Quanto ao momento processual de aplicação da inversão do ônus da prova, a

doutrina e jurisprudência se dividem. Há quem defenda ser regra de julgamento, razão pela

qual é aplicada pelo juiz na sentença, exigindo das partes a diligência necessária para

comprovar o que alegam e, por ser prevista expressamente em lei sua possibilidade, não será

considera uma surpresa para qualquer das partes.

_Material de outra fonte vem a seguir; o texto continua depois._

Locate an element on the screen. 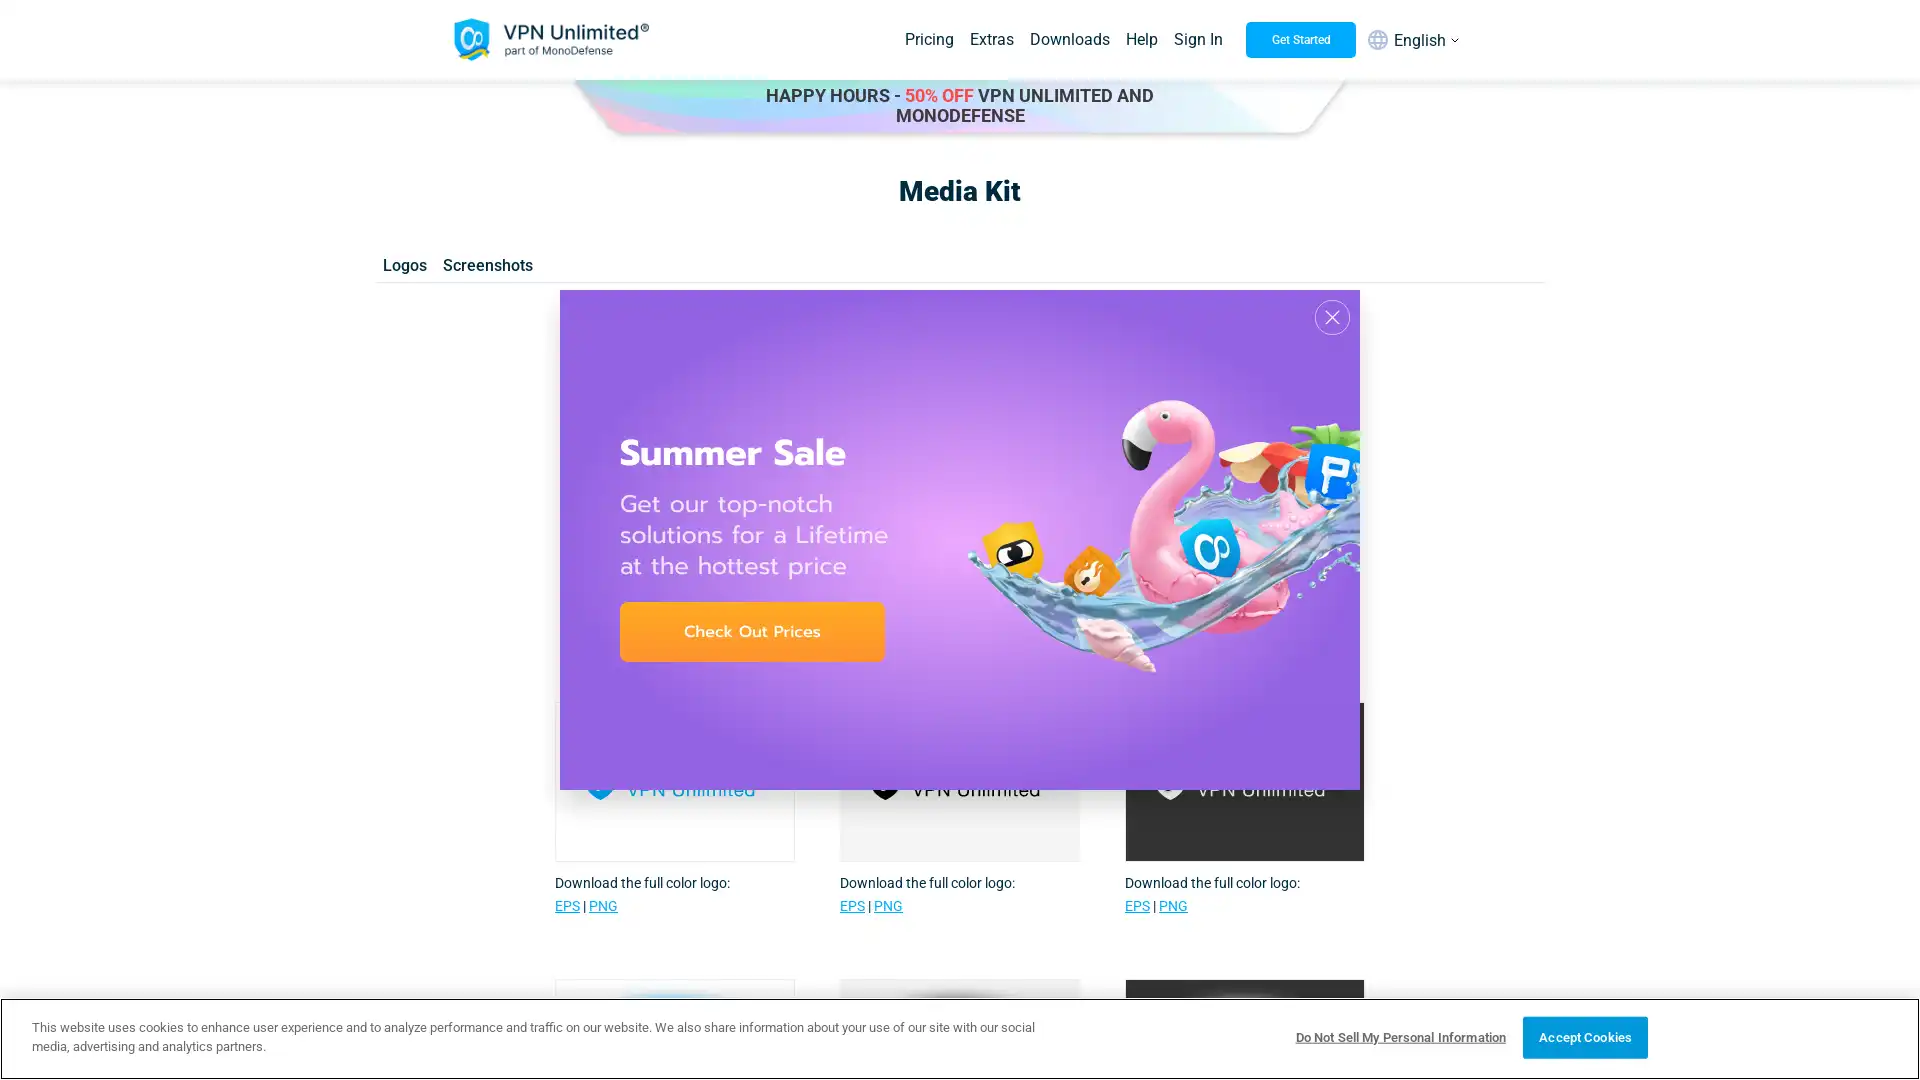 The height and width of the screenshot is (1080, 1920). Accept Cookies is located at coordinates (1584, 1036).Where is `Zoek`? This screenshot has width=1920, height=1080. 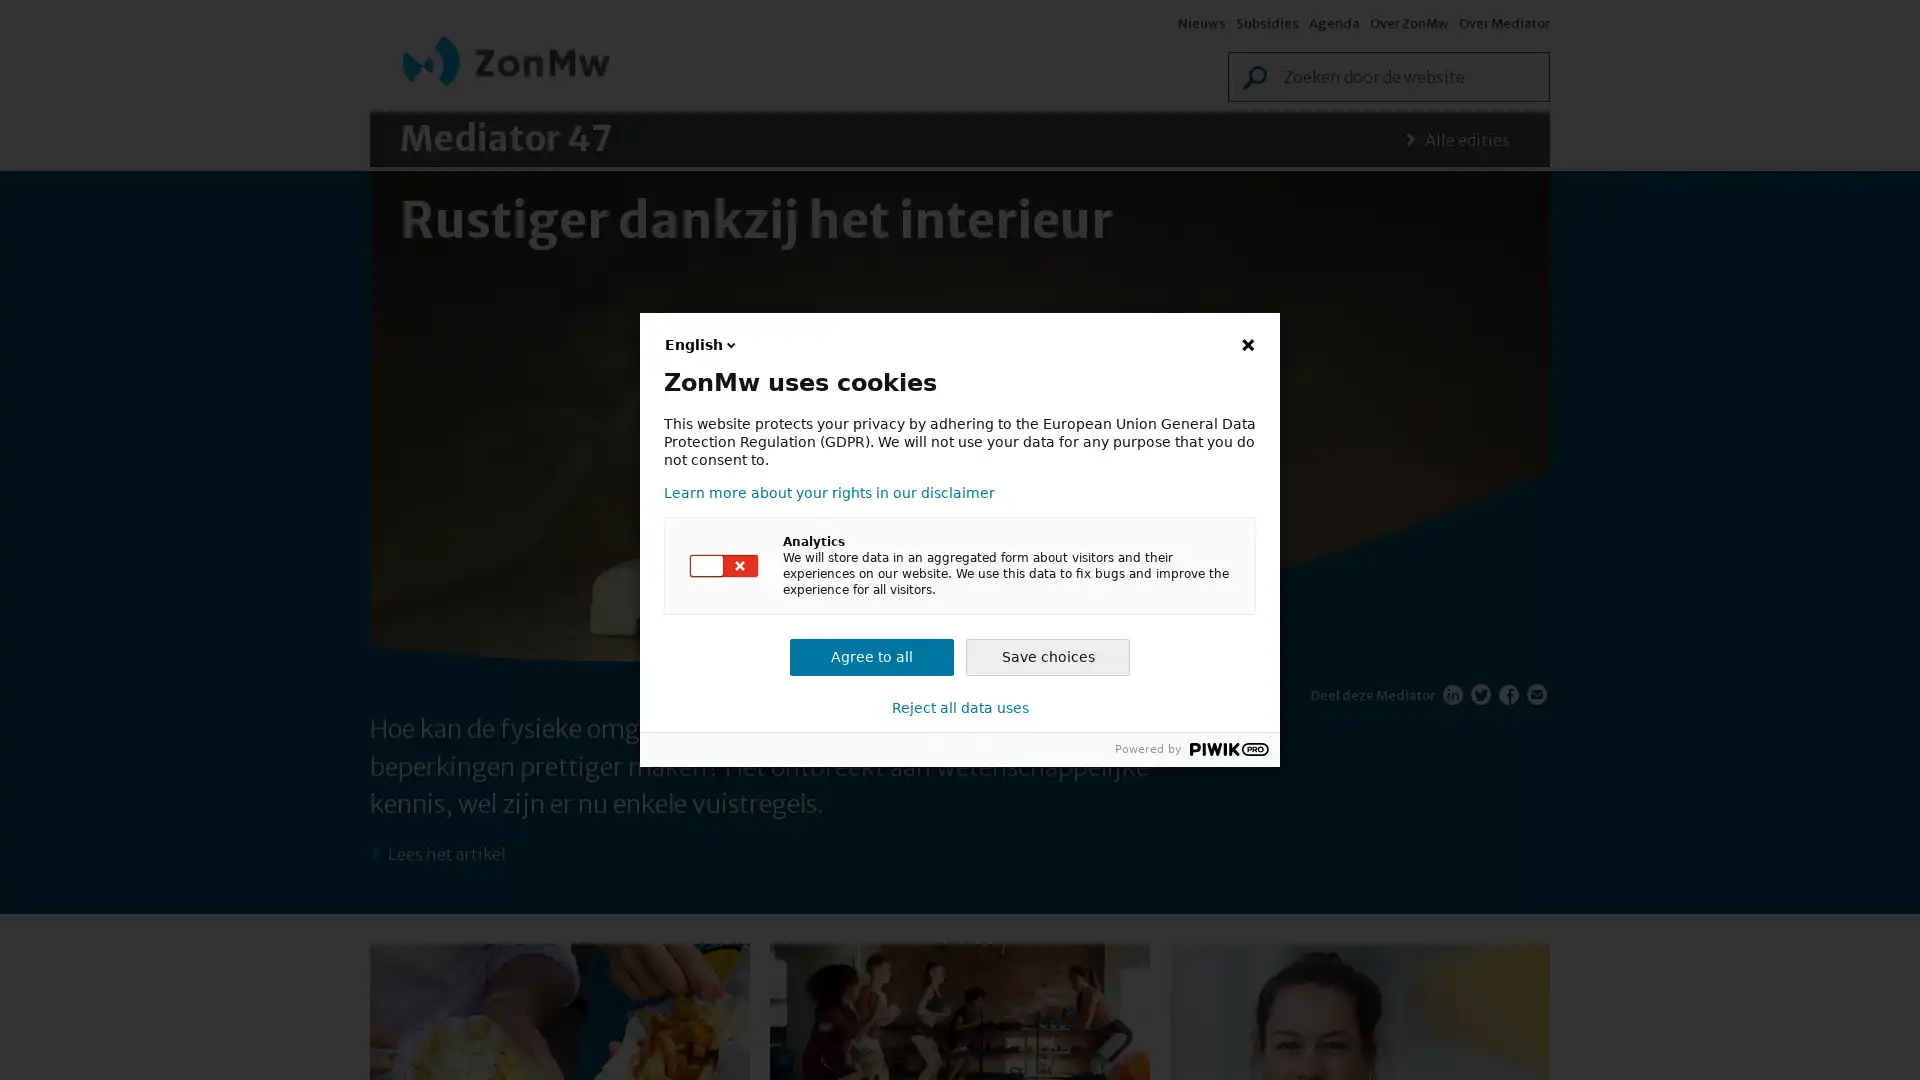 Zoek is located at coordinates (1196, 80).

De outra via, há quem afirme – mais acertadamente pelo que nos parece – que o

momento oportuno está entre o despacho inicial e o saneamento do feito, de modo a respeitar

os princípios do contraditório e da ampla defesa e, possibilitar àquele a quem o ônus incumbe

maiores condições de produzir as provas. Nesse sentido é o que defende recente decisão do

STJ, aduzindo que a inversão do ônus da prova deve ser decretada preferencialmente na fase

de saneamento do processo.

Quanto aos profissionais liberais o CDC determina aplicar-se a responsabilidade

subjetiva, sendo necessário verificar a culpa do profissional. Mas o código prevê a hipótese de

aplicação da inversão do ônus da prova em face dos profissionais liberais (art. 14, § 4º do

CDC) e o entendimento jurisprudencial inclina-se no sentido de que se o profissional assumiu

obrigação de meio deve ser aplicada a inversão invertido, cabendo ao mesmo provar que não

agiu com qualquer modalidade de culpa.

Ressalta-se ainda a que no caso de publicidade enganosa o ônus da prova incumbe ao

fornecedor, a quem importa a veiculação publicitária, por expressa previsão legal art. 18

CDC, não se exigindo critérios para inversão, pois esta é automática, em consonância com a

própria legislação consumerista.

Quanto às despesas com as provas, entende-se caber a quem produz a prova, pois, do

contrário, a inversão do ônus não traria equilíbrio a relação processual, contudo, não incumbe

ao fornecedor os gastos com a prova produzida pelo consumidor, àquele é facultado o ônus de

provar e só deve arcar com as custas das provas que decidiu produzir.

Assim, conclui-se que a inversão do ônus probatório é de grande relevância no

âmbito jurídico e econômico e a evolução da sistemática consumerista ao longo dos anos

exige uma legislação protecionista, que possibilite o bom funcionamento do mercado de

consumo.

A inversão do ônus probatório permite ao consumidor exigir seus direitos em pé de

igualdade com o fornecedor e afasta a opressão por parte deste, a que o consumidor teve que

se submeter ao longo do tempo, trazendo melhoras significativas na prestação dos serviços e

oferta dos produtos, equilibrando satisfatoriamente a relação de consumo.